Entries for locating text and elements
----
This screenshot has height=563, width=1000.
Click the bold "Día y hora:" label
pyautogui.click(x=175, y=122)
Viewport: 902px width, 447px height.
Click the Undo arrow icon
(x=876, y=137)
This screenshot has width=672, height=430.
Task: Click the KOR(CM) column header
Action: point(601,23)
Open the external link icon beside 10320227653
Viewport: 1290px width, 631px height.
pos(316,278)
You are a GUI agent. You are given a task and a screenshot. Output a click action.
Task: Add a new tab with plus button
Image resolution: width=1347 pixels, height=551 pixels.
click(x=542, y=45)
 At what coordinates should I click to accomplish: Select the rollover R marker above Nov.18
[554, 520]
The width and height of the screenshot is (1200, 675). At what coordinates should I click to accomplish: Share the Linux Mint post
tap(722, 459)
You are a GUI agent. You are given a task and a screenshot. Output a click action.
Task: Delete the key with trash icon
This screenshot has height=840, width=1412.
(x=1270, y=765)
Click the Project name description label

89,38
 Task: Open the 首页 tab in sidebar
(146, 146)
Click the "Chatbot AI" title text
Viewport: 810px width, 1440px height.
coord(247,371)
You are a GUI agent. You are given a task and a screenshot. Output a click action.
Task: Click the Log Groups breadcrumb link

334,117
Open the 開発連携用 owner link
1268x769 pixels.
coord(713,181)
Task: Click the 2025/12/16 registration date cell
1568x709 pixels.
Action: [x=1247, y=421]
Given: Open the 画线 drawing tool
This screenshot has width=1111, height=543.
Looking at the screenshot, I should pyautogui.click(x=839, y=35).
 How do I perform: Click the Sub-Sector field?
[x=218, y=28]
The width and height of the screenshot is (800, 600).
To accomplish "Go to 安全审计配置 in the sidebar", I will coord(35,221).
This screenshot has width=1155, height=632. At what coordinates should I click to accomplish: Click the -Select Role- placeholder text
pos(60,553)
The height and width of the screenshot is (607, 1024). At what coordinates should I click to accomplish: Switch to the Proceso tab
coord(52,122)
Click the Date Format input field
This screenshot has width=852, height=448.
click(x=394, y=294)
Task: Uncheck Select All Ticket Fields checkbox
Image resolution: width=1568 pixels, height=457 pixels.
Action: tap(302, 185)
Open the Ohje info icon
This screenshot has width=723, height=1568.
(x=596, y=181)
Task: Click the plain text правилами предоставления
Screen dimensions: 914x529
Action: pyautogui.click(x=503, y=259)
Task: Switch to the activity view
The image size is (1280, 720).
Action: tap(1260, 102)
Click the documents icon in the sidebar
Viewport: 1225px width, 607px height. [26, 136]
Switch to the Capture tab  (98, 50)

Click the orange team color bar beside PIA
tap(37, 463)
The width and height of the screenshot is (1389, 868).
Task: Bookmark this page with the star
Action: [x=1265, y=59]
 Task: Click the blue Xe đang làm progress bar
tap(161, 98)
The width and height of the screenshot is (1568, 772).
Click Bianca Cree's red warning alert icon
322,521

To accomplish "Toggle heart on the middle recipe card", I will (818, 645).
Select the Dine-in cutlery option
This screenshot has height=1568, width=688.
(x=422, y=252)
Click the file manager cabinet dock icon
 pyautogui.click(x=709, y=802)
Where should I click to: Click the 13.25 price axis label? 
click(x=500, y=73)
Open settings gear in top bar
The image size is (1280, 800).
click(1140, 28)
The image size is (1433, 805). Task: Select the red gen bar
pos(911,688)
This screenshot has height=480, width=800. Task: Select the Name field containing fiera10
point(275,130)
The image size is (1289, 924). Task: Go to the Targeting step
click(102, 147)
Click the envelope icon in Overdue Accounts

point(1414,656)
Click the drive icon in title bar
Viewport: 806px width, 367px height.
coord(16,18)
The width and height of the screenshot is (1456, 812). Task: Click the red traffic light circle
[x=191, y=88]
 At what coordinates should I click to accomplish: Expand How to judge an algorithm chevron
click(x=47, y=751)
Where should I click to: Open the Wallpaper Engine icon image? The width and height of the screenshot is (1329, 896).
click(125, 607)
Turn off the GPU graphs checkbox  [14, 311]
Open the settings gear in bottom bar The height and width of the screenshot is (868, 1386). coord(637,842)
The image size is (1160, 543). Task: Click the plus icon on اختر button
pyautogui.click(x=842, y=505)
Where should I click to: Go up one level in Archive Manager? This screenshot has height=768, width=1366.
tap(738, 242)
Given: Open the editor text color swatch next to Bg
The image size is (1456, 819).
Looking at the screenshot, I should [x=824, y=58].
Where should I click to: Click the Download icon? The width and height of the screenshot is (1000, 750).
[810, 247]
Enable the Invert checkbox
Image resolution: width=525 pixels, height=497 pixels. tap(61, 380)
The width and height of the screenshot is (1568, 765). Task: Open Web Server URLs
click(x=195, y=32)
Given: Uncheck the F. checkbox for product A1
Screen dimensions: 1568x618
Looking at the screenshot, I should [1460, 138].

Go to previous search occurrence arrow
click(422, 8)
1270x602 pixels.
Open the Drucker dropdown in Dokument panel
----
WORK TO BE COMPLETED
Write out every row above word for word, changing nothing.

THE ANSWER
This screenshot has height=563, width=1000.
Click the bold "Día y hora:" label
pyautogui.click(x=175, y=122)
Viewport: 902px width, 447px height.
Click the Undo arrow icon
(x=876, y=137)
This screenshot has width=672, height=430.
Task: Click the KOR(CM) column header
Action: point(601,23)
Open the external link icon beside 10320227653
Viewport: 1290px width, 631px height.
pos(316,278)
You are a GUI agent. You are given a task and a screenshot. Output a click action.
Task: Add a new tab with plus button
Image resolution: width=1347 pixels, height=551 pixels.
click(x=542, y=45)
 At what coordinates should I click to accomplish: Select the rollover R marker above Nov.18
[554, 520]
The width and height of the screenshot is (1200, 675). At what coordinates should I click to accomplish: Share the Linux Mint post
tap(722, 459)
You are a GUI agent. You are given a task and a screenshot. Output a click action.
Task: Delete the key with trash icon
This screenshot has height=840, width=1412.
(x=1270, y=765)
Click the Project name description label

89,38
 Task: Open the 首页 tab in sidebar
(146, 146)
Click the "Chatbot AI" title text
Viewport: 810px width, 1440px height.
coord(247,371)
You are a GUI agent. You are given a task and a screenshot. Output a click action.
Task: Click the Log Groups breadcrumb link

334,117
Open the 開発連携用 owner link
1268x769 pixels.
coord(713,181)
Task: Click the 2025/12/16 registration date cell
1568x709 pixels.
Action: [x=1247, y=421]
Given: Open the 画线 drawing tool
This screenshot has width=1111, height=543.
Looking at the screenshot, I should pyautogui.click(x=839, y=35).
 How do I perform: Click the Sub-Sector field?
[x=218, y=28]
The width and height of the screenshot is (800, 600).
To accomplish "Go to 安全审计配置 in the sidebar", I will coord(35,221).
This screenshot has width=1155, height=632. At what coordinates should I click to accomplish: Click the -Select Role- placeholder text
pos(60,553)
The height and width of the screenshot is (607, 1024). At what coordinates should I click to accomplish: Switch to the Proceso tab
coord(52,122)
Click the Date Format input field
This screenshot has width=852, height=448.
click(x=394, y=294)
Task: Uncheck Select All Ticket Fields checkbox
Image resolution: width=1568 pixels, height=457 pixels.
Action: tap(302, 185)
Open the Ohje info icon
This screenshot has width=723, height=1568.
(x=596, y=181)
Task: Click the plain text правилами предоставления
Screen dimensions: 914x529
Action: pyautogui.click(x=503, y=259)
Task: Switch to the activity view
The image size is (1280, 720).
Action: tap(1260, 102)
Click the documents icon in the sidebar
Viewport: 1225px width, 607px height. [26, 136]
Switch to the Capture tab  (98, 50)

Click the orange team color bar beside PIA
tap(37, 463)
The width and height of the screenshot is (1389, 868).
Task: Bookmark this page with the star
Action: [x=1265, y=59]
 Task: Click the blue Xe đang làm progress bar
tap(161, 98)
The width and height of the screenshot is (1568, 772).
Click Bianca Cree's red warning alert icon
322,521

To accomplish "Toggle heart on the middle recipe card", I will (818, 645).
Select the Dine-in cutlery option
This screenshot has height=1568, width=688.
(x=422, y=252)
Click the file manager cabinet dock icon
 pyautogui.click(x=709, y=802)
Where should I click to: Click the 13.25 price axis label? 
click(x=500, y=73)
Open settings gear in top bar
The image size is (1280, 800).
click(1140, 28)
The image size is (1433, 805). Task: Select the red gen bar
pos(911,688)
This screenshot has height=480, width=800. Task: Select the Name field containing fiera10
point(275,130)
The image size is (1289, 924). Task: Go to the Targeting step
click(102, 147)
Click the envelope icon in Overdue Accounts

point(1414,656)
Click the drive icon in title bar
Viewport: 806px width, 367px height.
coord(16,18)
The width and height of the screenshot is (1456, 812). Task: Click the red traffic light circle
[x=191, y=88]
 At what coordinates should I click to accomplish: Expand How to judge an algorithm chevron
click(x=47, y=751)
Where should I click to: Open the Wallpaper Engine icon image? The width and height of the screenshot is (1329, 896).
click(125, 607)
Turn off the GPU graphs checkbox  [14, 311]
Open the settings gear in bottom bar The height and width of the screenshot is (868, 1386). coord(637,842)
The image size is (1160, 543). Task: Click the plus icon on اختر button
pyautogui.click(x=842, y=505)
Where should I click to: Go up one level in Archive Manager? This screenshot has height=768, width=1366.
tap(738, 242)
Given: Open the editor text color swatch next to Bg
The image size is (1456, 819).
Looking at the screenshot, I should [x=824, y=58].
Where should I click to: Click the Download icon? The width and height of the screenshot is (1000, 750).
[810, 247]
Enable the Invert checkbox
Image resolution: width=525 pixels, height=497 pixels. tap(61, 380)
The width and height of the screenshot is (1568, 765). Task: Open Web Server URLs
click(x=195, y=32)
Given: Uncheck the F. checkbox for product A1
Screen dimensions: 1568x618
Looking at the screenshot, I should [1460, 138].

Go to previous search occurrence arrow
click(422, 8)
1270x602 pixels.
Open the Drucker dropdown in Dokument panel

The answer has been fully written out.